| What the task asks |
With both ends included, transcribe exactly the records below from their first line to the line that contains "Task: Enable the destacado switch".

| Collected data entries |
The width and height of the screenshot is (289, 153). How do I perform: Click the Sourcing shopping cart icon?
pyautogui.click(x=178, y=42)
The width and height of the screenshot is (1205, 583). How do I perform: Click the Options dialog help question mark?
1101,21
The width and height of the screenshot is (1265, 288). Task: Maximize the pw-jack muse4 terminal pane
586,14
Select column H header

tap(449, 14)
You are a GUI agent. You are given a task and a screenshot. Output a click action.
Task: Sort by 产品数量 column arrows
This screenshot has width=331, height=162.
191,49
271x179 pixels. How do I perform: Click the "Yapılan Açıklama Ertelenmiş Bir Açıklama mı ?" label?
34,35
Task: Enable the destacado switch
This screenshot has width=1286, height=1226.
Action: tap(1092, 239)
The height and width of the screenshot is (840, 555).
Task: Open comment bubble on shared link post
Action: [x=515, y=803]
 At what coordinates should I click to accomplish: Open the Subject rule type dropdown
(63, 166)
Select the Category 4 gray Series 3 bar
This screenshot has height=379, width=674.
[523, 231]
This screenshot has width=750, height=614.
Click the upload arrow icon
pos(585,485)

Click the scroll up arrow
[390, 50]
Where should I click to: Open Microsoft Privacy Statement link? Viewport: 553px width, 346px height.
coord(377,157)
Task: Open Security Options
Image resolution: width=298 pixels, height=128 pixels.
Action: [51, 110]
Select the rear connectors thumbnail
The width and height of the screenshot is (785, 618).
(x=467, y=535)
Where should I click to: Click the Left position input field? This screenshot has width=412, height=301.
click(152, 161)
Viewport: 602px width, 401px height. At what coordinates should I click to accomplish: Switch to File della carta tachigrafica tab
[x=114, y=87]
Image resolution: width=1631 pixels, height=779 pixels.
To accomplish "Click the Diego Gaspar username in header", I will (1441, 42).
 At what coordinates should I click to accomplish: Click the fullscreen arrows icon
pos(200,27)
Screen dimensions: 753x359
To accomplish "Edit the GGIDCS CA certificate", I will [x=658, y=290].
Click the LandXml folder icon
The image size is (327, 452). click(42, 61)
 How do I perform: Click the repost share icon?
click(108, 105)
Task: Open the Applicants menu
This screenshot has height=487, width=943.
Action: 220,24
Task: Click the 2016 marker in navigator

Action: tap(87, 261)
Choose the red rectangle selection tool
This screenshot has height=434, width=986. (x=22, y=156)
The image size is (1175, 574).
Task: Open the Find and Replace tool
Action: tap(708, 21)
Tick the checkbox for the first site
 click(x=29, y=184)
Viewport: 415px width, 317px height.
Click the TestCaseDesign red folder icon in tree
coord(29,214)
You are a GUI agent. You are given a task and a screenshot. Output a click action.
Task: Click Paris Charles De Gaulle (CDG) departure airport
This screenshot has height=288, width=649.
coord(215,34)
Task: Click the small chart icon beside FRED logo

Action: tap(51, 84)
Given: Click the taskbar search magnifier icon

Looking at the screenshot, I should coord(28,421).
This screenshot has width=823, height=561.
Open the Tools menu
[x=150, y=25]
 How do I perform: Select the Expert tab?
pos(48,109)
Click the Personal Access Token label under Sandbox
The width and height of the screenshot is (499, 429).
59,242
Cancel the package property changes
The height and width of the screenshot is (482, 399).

| Exercise solution |
The width and height of the screenshot is (289, 153). How do I perform: Click the Sourcing shopping cart icon?
pyautogui.click(x=178, y=42)
The width and height of the screenshot is (1205, 583). How do I perform: Click the Options dialog help question mark?
1101,21
The width and height of the screenshot is (1265, 288). Task: Maximize the pw-jack muse4 terminal pane
586,14
Select column H header

tap(449, 14)
You are a GUI agent. You are given a task and a screenshot. Output a click action.
Task: Sort by 产品数量 column arrows
This screenshot has width=331, height=162.
191,49
271x179 pixels. How do I perform: Click the "Yapılan Açıklama Ertelenmiş Bir Açıklama mı ?" label?
34,35
Task: Enable the destacado switch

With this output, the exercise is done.